Sich selber würde Smilla Dankert auf der Straße vermutlich nicht ansprechen. Die hochgewachsene, schlanke Frau mit den langen, rotblonden Haaren fällt nicht gerne auf. An ihrer Kleidung ist ihr nur eines wichtig: Bequem muss sie sein. Anders ihr Blog. Darin versammelt die Fotografin eine bunte Mischung der Menschen in Köln. Ältere Pärchen auf dem Weg zum Einkaufen. Junge Väter mit Kinderwagen. Langzeitstudenten. Kioskbesitzer. Paradiesvögel. Neben ihrem individuellen Kleidungsstil haben sie eins gemeinsam: das authentische Auftreten.

"Das ist immer so ein Kriterium, dass ich so eine Deckungsgleichheit brauche. Das ich nicht das Gefühl habe, da ist jemand verkleidet. Oder aber, er ist so verkleidet, dass ich dann auch wieder interessiert bin und denke, der ist nicht fremdgesteuert, sondern der ist schon mit einem gewissen Bewusstsein unterwegs, und es gibt sicherlich eine interessante Erklärung, warum der jetzt so verkleidet ist."

Die meisten Menschen reagieren erstaunt, wenn Smilla Dankert sie mit ihrer Kamera anspricht. Wenn sie jemand interessiert, dann nimmt sie sich Zeit. Redet. Hört zu.

"Prinzipiell ist es so, dass die meisten Themen in mir etwas bewirken, so dass ich plötzlich Zugang oder Interesse an einem Thema bekomme, was ich jetzt vorher auch nicht so hatte. Es kommt auch vor, dass Begegnungen irgendwie leer bleiben, dass nichts passiert, wo man so andocken kann. Aber es gibt auch besondere Begegnungen, im Sinne von, dass die Geschichte die mir erzählt wird, oder der Mensch den ich erlebe in dieser Begegnung, mich wirklich nachhaltig beeindrucken. Und/oder berühren."

Die Eindrücke dieser häufig sehr persönlichen Begegnungen fasst Smilla Dankert in kleinen Texten zusammen, die sie mit den Fotos in ihrem Blog veröffentlicht. Wie in einem Tagebuch greift die Wahl-Kölnerin Themen auf. Setzt sich damit auseinander. Teilt ihre Gedanken mit ihren Lesern und Leserinnen. Das Blog ist ihr Blick auf die Welt:

"Für mich ist es ganz interessant, anzuregen, den Blick mal ein bisschen schweifen zu lassen in die Welt und die eigene Perspektive zu verlassen. Und zu sagen, aha, ich gehe nicht jetzt von mir aus, wie ich bin und was ich richtig finde, und wie mein Leben ist, sondern ich gucke mal, wie die anderen sind und öffne mich dafür."

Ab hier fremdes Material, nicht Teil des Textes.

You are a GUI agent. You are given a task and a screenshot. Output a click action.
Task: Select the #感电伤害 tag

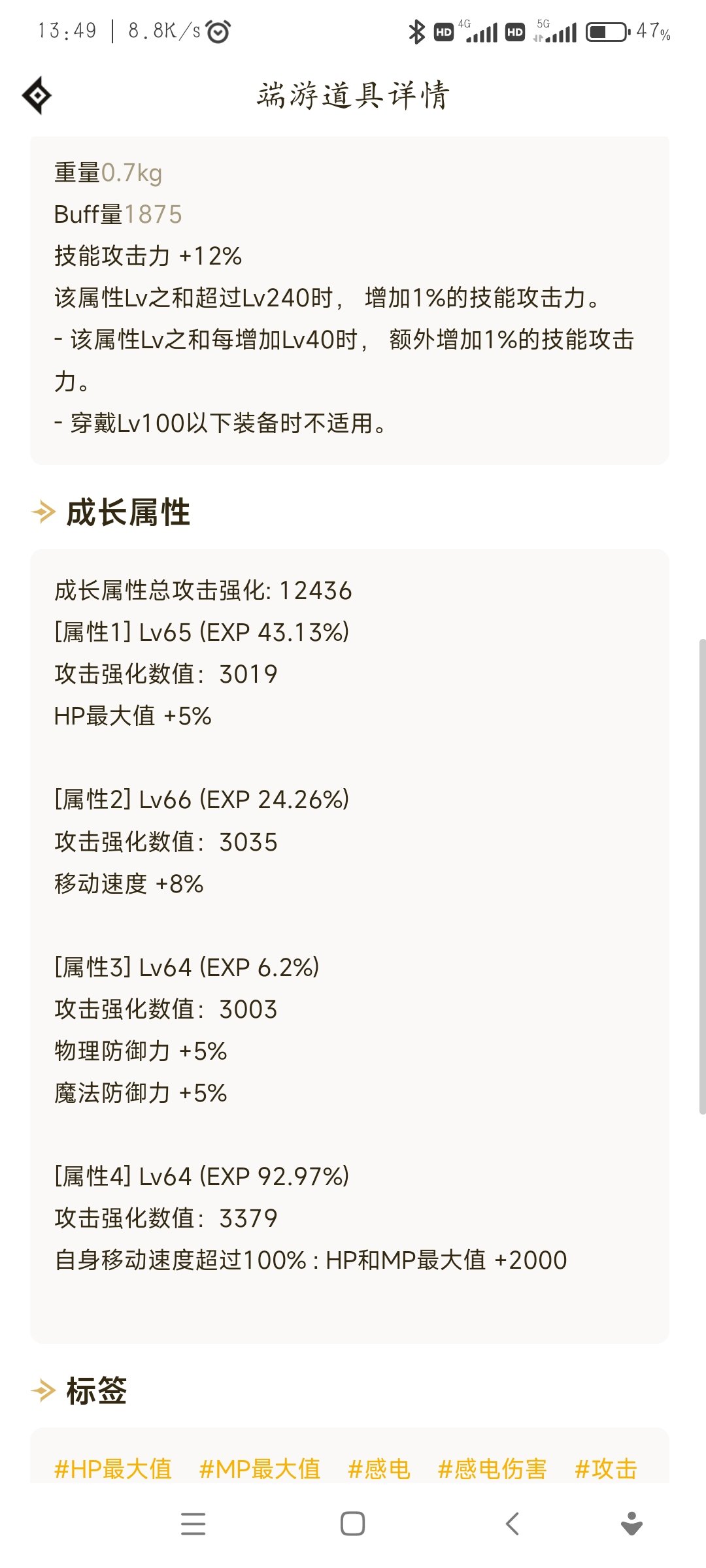[x=492, y=1469]
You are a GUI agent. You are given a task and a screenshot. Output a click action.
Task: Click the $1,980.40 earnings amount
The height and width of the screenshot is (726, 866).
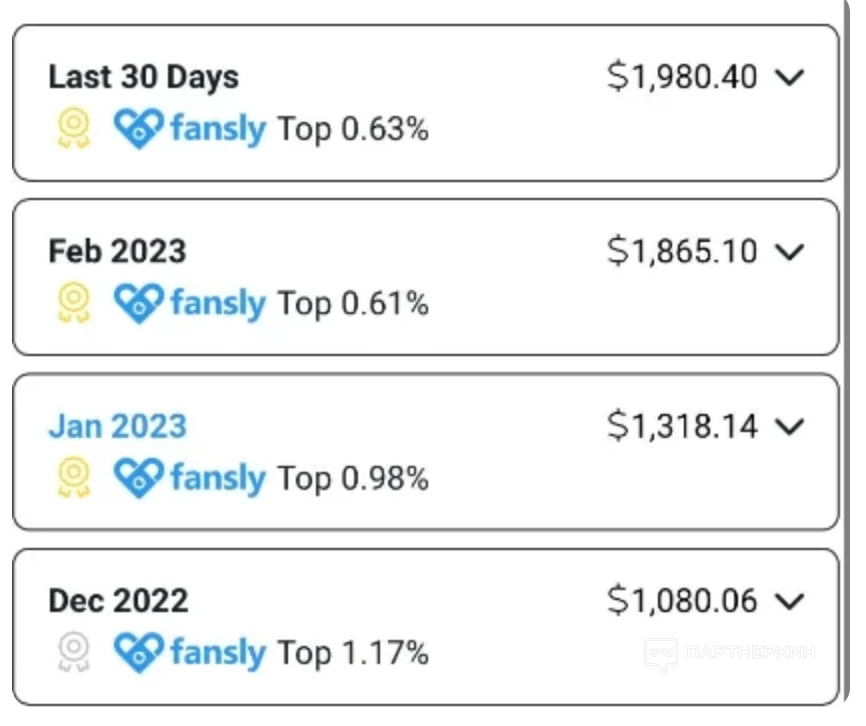coord(682,77)
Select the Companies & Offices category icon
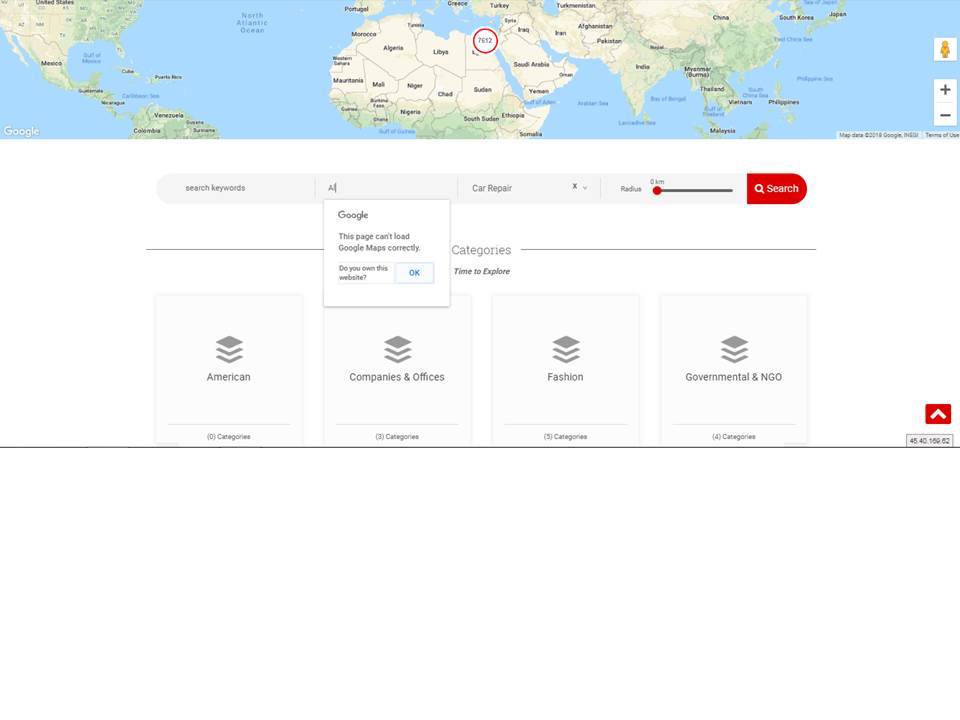The image size is (960, 720). (397, 350)
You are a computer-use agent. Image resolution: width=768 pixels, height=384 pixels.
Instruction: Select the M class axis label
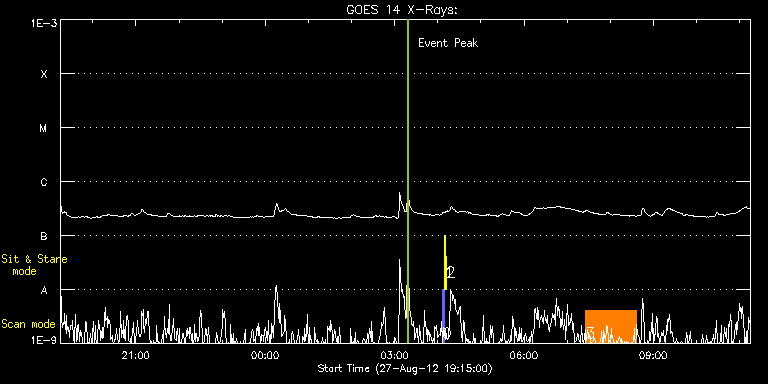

Die Idee für das Blog hatte Smilla Dankert schon vor einigen Jahren. Erst im letzten Sommer hat sie die Zeit gefunden, ihre Idee zu verwirklichen. Anfangs lief sie mit einer kleinen Digitalkamera durch Köln, die Stadt, in der die gelernte Schneiderin seit fast zwanzig Jahren lebt. Mittlerweile besitzt sie eine richtige Spiegelreflexkamera. Fotografieren hat sie sich selber beigebracht. Genauso wie den Umgang mit dem Internet:

""Da bin ich selber ganz erstaunt über mich, weil ich wirklich gedacht hätte, das lerne ich nie. Und das stimmt aber nicht. Also das, was ich wirklich brauche, das will ich ja auch können, und das kann ich dann auch."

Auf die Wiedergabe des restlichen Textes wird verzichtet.